Hello Loyal Readers,
Before I begin this week’s Thursday Thoughts I want to wish my friends Hedi, Huda and Shweta – all very loyal blog readers – a very happy birthday, June 24th is definitely a day special on my calendar.
Thursday once again. What a week!
Not a day has gone this week without at least a few people (children and women in particular) knocking on my window at a traffic light asking for money. Sitting in an airconditioned car guilt eats me away as a little child knocks on the window begging, praying for me, asking for money. My heart burns as I try to ignore. It’s hard. It really is. Because at the end of the day I know for a fact I am privileged with a better life than whoever it maybe begging.
Yesterday, I saw a woman, very pretty, with a baby in her arms walking from car to car. She was the type of insisting beggar who won’t leave you alone unless you pay. I put down the window, asked few questions and she replied. Of course, between my querstions she’s asking me “xer naakay?” I told her I will find you a decent job, and she can work and have a monthly income. She refused.
I told her the baby will get sick under 45 degrees weather and the hot sun. She didn’t seem to care. Insisting she wants money. The excuses I have got before from other women and girls begging on the street are along the lines of: My husband is sick, my mother is in hospital or my child is unwell I can’t leave him without me (but of course, it’s okay if the unwell child is under the sun with her for hours).
Then there are the beggars who come out as a family. They dominate a traffic light, they are there for a few hours. Collect a decent sum of money, enough for few days and then ride a taxi back… home! The mother, the children and across the road the father maybe.
In the recent months the number of beggars on our roads have increased, although with Ramadan being here it has become a massive issue. Taking into consideration people’s intention to do good deeds during the holy month beggars on the streets, from IDPs to refugees and even locals make good use of the situation.
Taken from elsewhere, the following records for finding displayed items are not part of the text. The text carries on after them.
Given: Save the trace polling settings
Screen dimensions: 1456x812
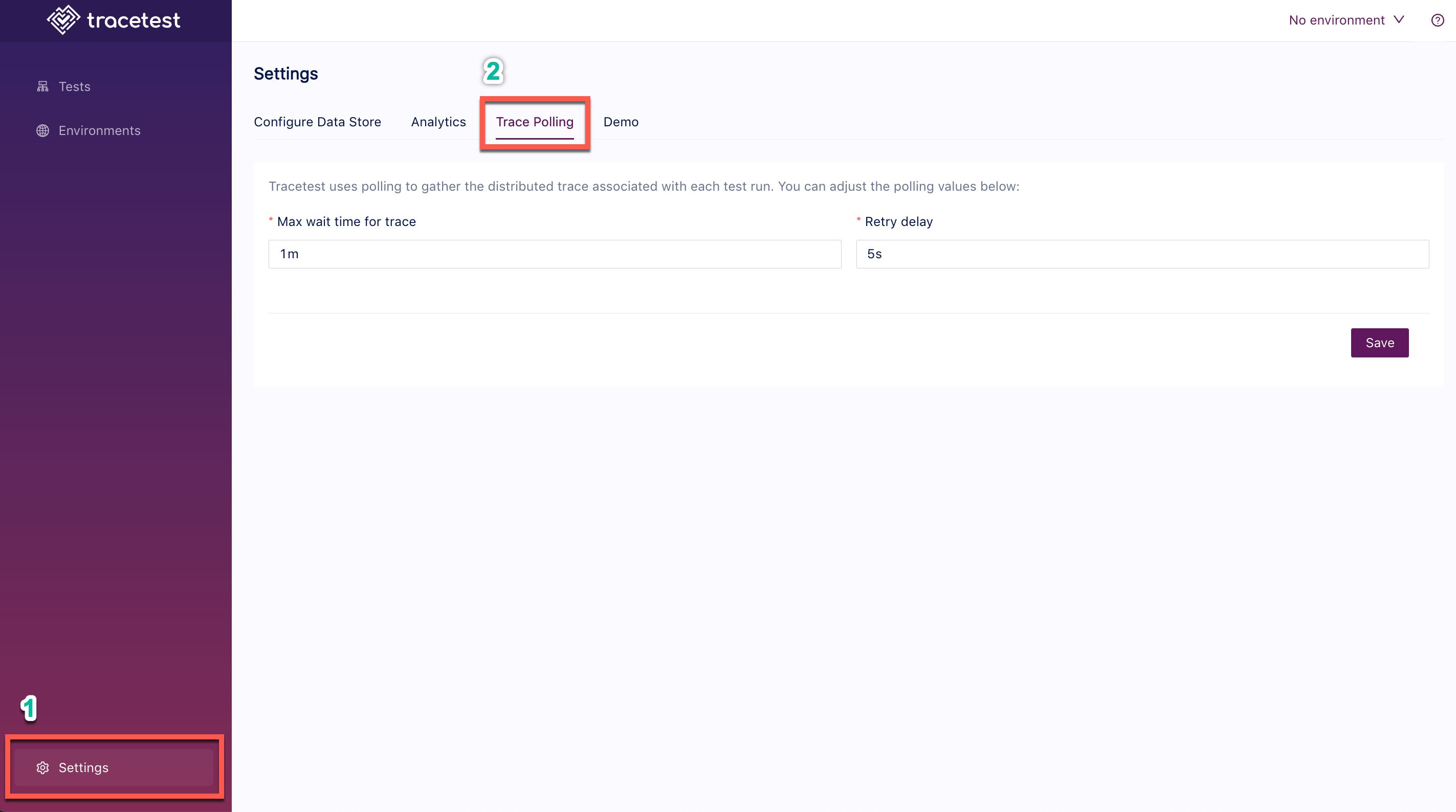Looking at the screenshot, I should [x=1380, y=342].
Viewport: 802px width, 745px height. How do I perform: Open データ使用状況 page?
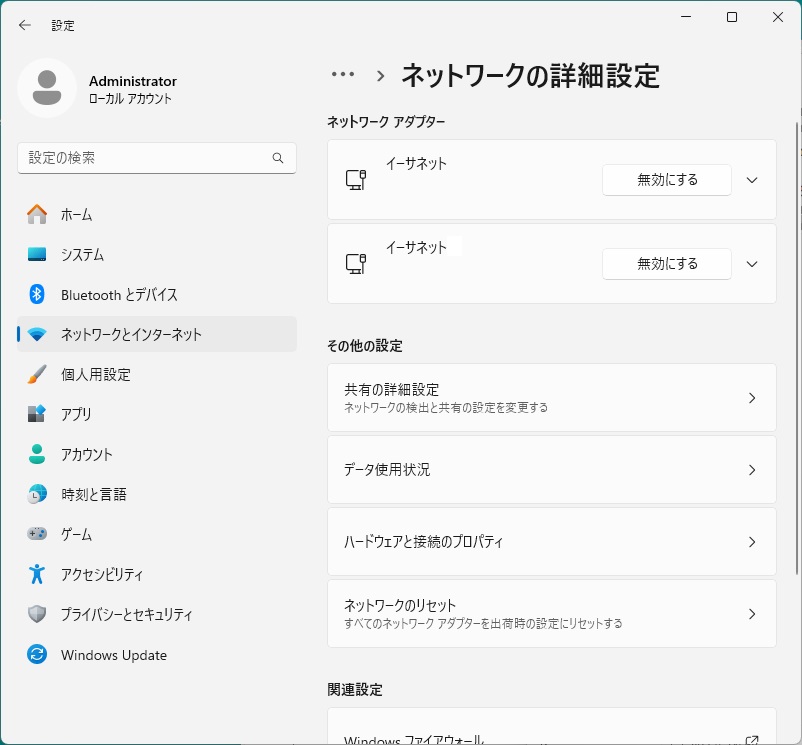[x=552, y=470]
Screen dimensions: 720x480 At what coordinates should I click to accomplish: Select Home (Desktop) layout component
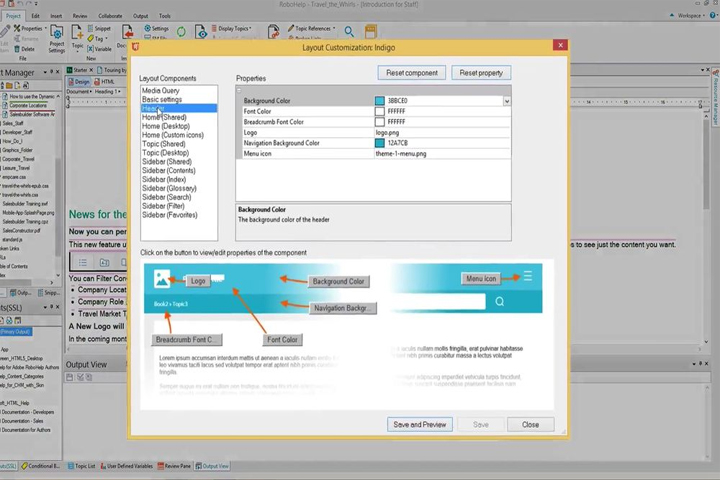[166, 126]
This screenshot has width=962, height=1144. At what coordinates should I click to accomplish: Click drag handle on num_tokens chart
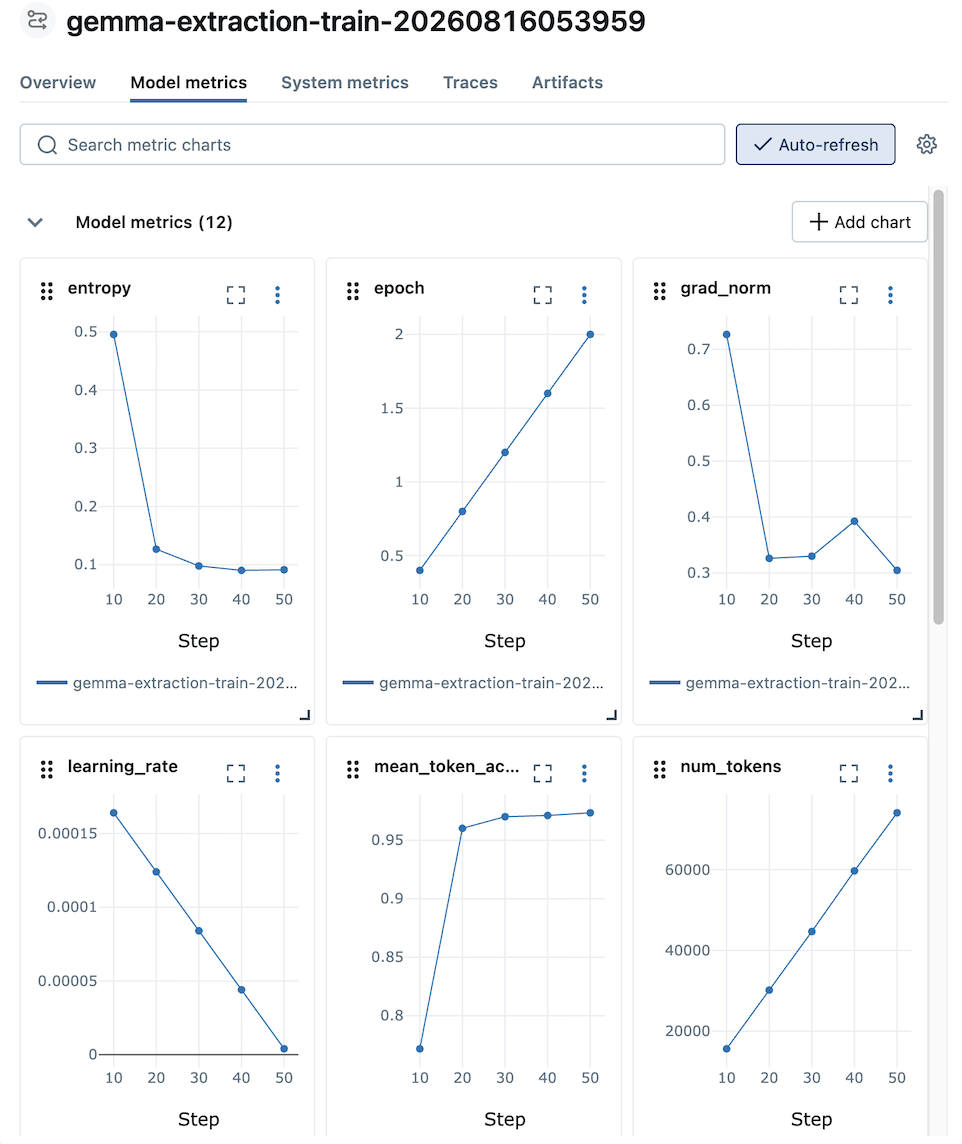660,770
As frustrating and upsetting as it is to refuse giving some change to a little child knocking at your car’s window, I am pushing my limits to resist. Worse case scenerio if a parent does not have enough money to feed their children there is always Mali Khanda.
What has me thinking is why the authorities are not taking action. There was a phase where these children and adults were taken to the police station and were followed up. However, now with the IDPs, refugees and general political situation beggars on the roads is no longer a priority for action. Sadly. You can’t tell anymore which beggar really needs food tonight, and which is there to make money the easy way!